### Task list
(1) In the R neural network tutorial, what type of object does the model.matrix() approach to dummification produce?
(2) Resume the R neural network tutorial after its final code block, which trains nn_single.

### Provided passage
--- --- ---

Compare the normalized values and classes:

In [None]:
cbind(google_norm$RealEstate %>% round(2), classes)

Create a copy of the google_norm into google_class.

Note that you should create a deep copy with copy() function, otherwise the object will be locked and you cannot use := operator on columns:

In [None]:
google_class <- copy(google_norm)

And replace RealEstate with class values:

In [None]:
google_class[,RealEstate := classes]

In [None]:
google_class

We can see the distribution of classes:

In [None]:
google_class[,table(RealEstate)]

### Dummification

We can dummify the classes using fastDummies:

In [None]:
class_dummies1 <- google_class[,fastDummies::dummy_cols(.(RealEstate = RealEstate),
                            remove_first_dummy = F)] %>%
    dplyr::select(-RealEstate) %>%
    magrittr::set_colnames(c("Median", "High", "Low")) %>%
    dplyr::select(c("High", "Median", "Low"))

class_dummies1 %>% str

The output is a data frame

Or using base model.matrix() function:

In [None]:
class_dummies2 <- google_class[,model.matrix(~factor(RealEstate)-1)] %>%
    magrittr::set_colnames(c("High", "Median", "Low"))

class_dummies2 %>% str

The output is a matrix with rownames

We can use either

### Split dataset

First split the google_class

In [None]:
google_train_class <- google_class[train]
google_test_class <- google_class[-train]

Then get the x and y values also from the dummies:

In [None]:
train_x <- google_train_class[,c(1:2, 4:8)]
train_y_ind <- as.data.table(class_dummies1)[train]

In [None]:
train_set <- cbind(train_x, train_y_ind)

In [None]:
train_set

### Train a model

In [None]:
names2 <- names(train_set)
names2

In [None]:
formula2 <- paste(paste(names2[8:10], collapse = " + "),
                  paste(names2[1:7], collapse = " + "),
                  sep = " ~ ") %>% as.formula

formula2

We use non-linear output and display every 2,000 iterations:

Note that threshold and stepmax should be finetuned so that the model reaches the minimum error before the maximum steps, otherwise, computing the predictions may cause errors:

In [None]:
nn_single <- neuralnet::neuralnet(formula2,
                                 data = train_set,
                                 hidden = 4,
                                 linear.output = F,
                                 lifesign = "full",
                                 lifesign.step = 2000,
                                 threshold = 0.03,
                                 stepmax = 200000)

--- --- ---

### Data section
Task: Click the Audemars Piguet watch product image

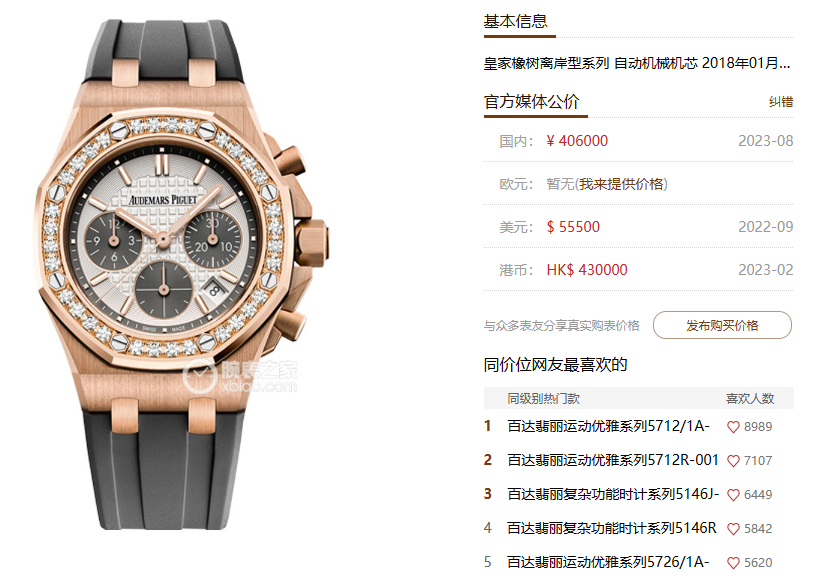Action: pyautogui.click(x=183, y=275)
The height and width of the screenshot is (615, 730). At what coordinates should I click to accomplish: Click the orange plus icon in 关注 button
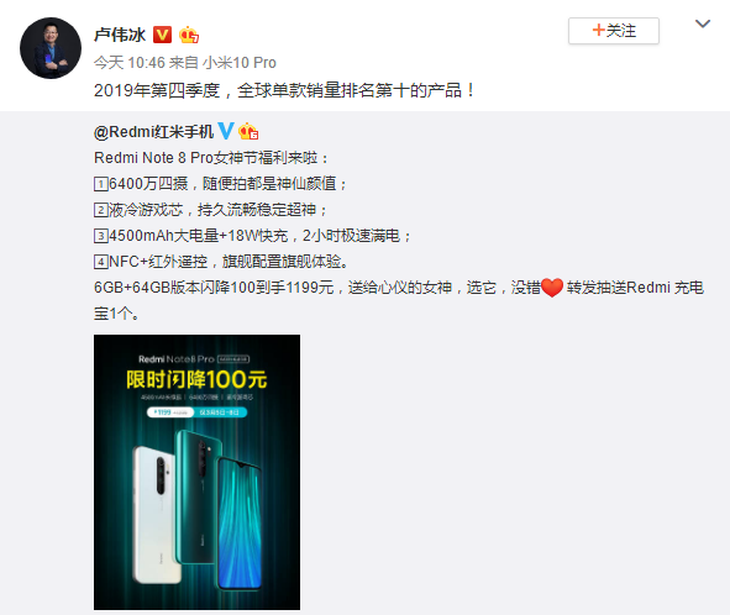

--- --- ---

### Written answers
(1) A matrix with rownames.

(2)
Plot the model:

In [None]:
NeuralNetTools::plotnet(nn_single, cex_val = 0.4, line_stag = 0)

We get the predictions on the test data:

In [None]:
prediction1 <- neuralnet::compute(nn_single, google_test_class[,c(1:2, 4:8)])
prediction1

And the net resulsts:

In [None]:
pred_results <- prediction1$net.result

In [None]:
str(pred_results)

In [None]:
pred_results %>% round

The predictions have three columns for each of the 0,1,2 values (High, Median, Low)

Now let's convert the dummies back into numeric class values of 0,1,2

In [None]:
class_preds <- apply(pred_results, 1, which.max) - 1
class_preds

And these are the actual values: 

In [None]:
class_test <- google_test_class[,RealEstate]
class_test

In [None]:
table(class_test, class_preds) %>% caret::confusionMatrix()

We have an accuracy of 96.7%

We can also have multiple hidden layers in our model:

In [None]:
nn_single2 <- neuralnet::neuralnet(formula2,
                                 data = train_set,
                                 hidden = c(4,5),
                                 linear.output = F,
                                 lifesign = "full",
                                 lifesign.step = 2000,
                                 threshold = 0.03,
                                 stepmax = 200000)

Plot the model:

In [None]:
NeuralNetTools::plotnet(nn_single2, cex_val = 0.4, line_stag = 0)

Get the predictions:

In [None]:
class_preds2 <- neuralnet::compute(nn_single2,
                   google_test_class[,c(1:2, 4:8)])$net.result %>%
                    apply(1, which.max) - 1

class_preds2

Compare actual and predicted classes:

In [None]:
table(class_test, class_preds2) %>% caret::confusionMatrix()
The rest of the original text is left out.